One thing I haven't seen brought up much is that LLMs are basically stateless. To be conscious requires the ability for internal state to change. The weights dont change at all, but the rng seed and input/output text do. We're not seriously arguing that the text itself is the conscious part are we?
Is he joking to prove a point?
If software can be "conscious" then we need a new word to describe what it is that a person has that makes me care about them in a way I never would care about the output of a program.
Fighting about semantics is not as interesting as the question of whether we should care about and give rights to a program running in memory like we do the owner of a human brain.
What a clown
Discussions (35 points, 4 days ago, 71 comments) https://news.ycombinator.com/item?id=47988880
(75 points, 4 days ago, 124 comments) https://news.ycombinator.com/item?id=47991340
(17 points, yesterday, 17 comments) https://news.ycombinator.com/item?id=48025969
Yet just another human fooled by LLM ...
If I invented a machine that makes chimpanzee noises in response to input chimpanzee noise, put it in front of a chimpanzee, and watched the chimp coo and yell and screech and purr in response to the machine, I would not conclude "wow, I emulated a chimpanzee's consciousness!" I would say "huh, I made a device that's good at tricking chimpanzees."
My belief is that the Turing test (and LLMs in particular) are not categorically different. Language is a tiny part of the human brain because it's a tiny part of human cognition, despite its outsized impact socially.
[dead]
Step one make up an otological category with no unique content.
Step two declare it an imponderable mystery.
Step three argue confidently about it despite steps one and two.
NB. Humans, it doesn't matter if you are conscious.
NBB. Humans claim LLMs just manipulate words, and yet humans manipulate words to make this claim. Consciousness is a word. Not an ontology.

......

WORK ORDER 1
According to the comment thread, what does being conscious require?
WORK ORDER 2
Condense the paragraph of the comment thread that begins "If I invented a machine" into no more than two sentences.
WORK ORDER 3
Retype everything in the comment thread from "Is he joking" down to "a human brain.".

SOURCE DATA
......

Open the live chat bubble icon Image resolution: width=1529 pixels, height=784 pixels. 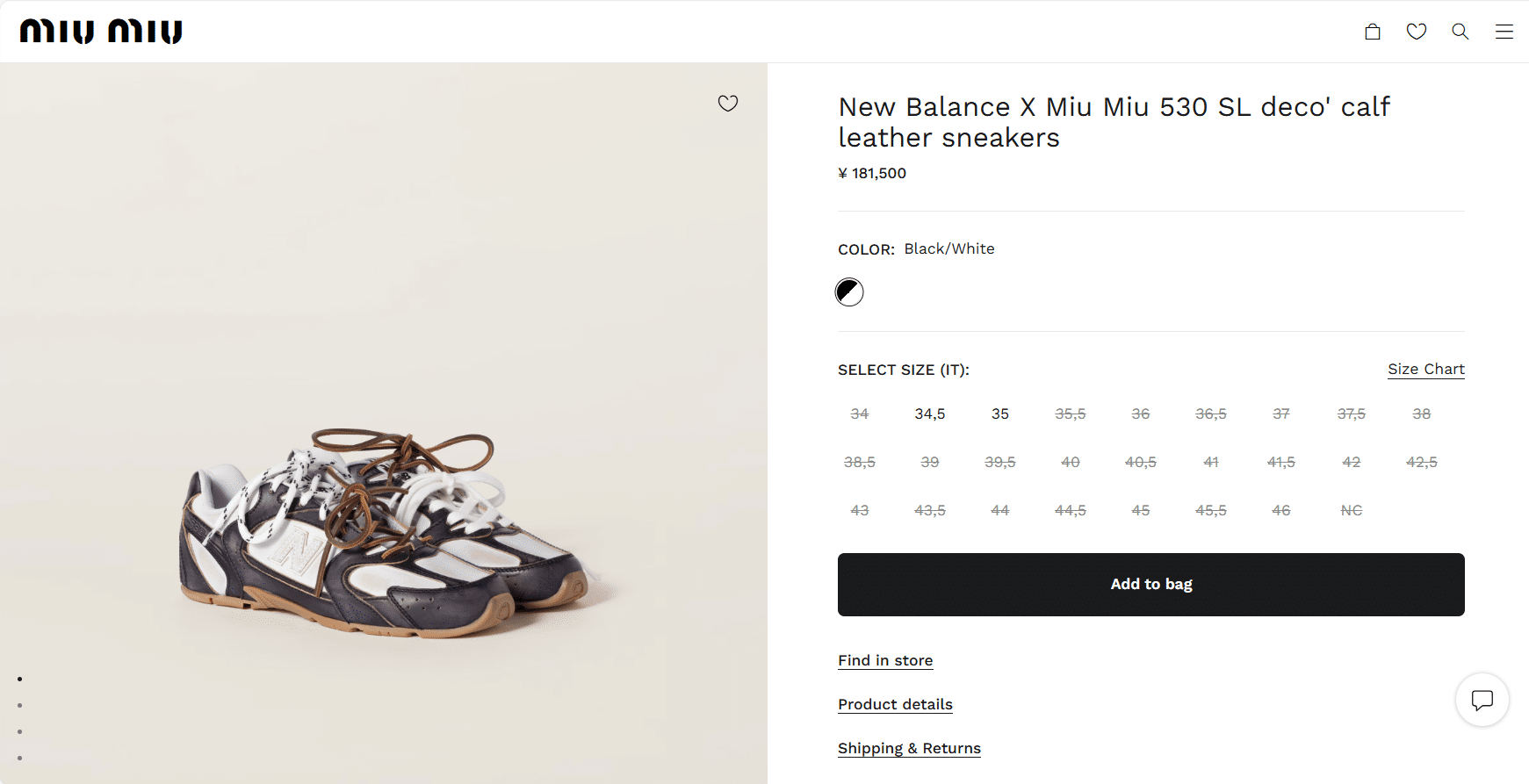pyautogui.click(x=1482, y=700)
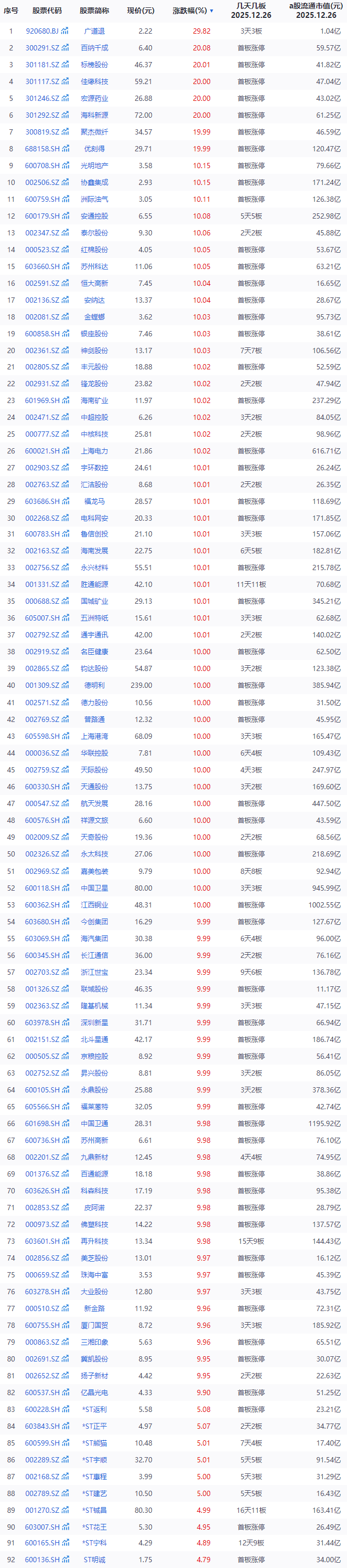Click the 股票代码 column header
347x1568 pixels.
coord(47,11)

......

RESPONSE AREA 1
It requires the ability for internal state to change.

RESPONSE AREA 2
A machine that answers a chimpanzee's noises with chimpanzee noises, and draws cooing, yelling, screeching and purring in response, would not show that a chimpanzee's consciousness had been emulated. It would only show a device that is good at tricking chimpanzees.

RESPONSE AREA 3
Is he joking to prove a point?
If software can be "conscious" then we need a new word to describe what it is that a person has that makes me care about them in a way I never would care about the output of a program.
Fighting about semantics is not as interesting as the question of whether we should care about and give rights to a program running in memory like we do the owner of a human brain.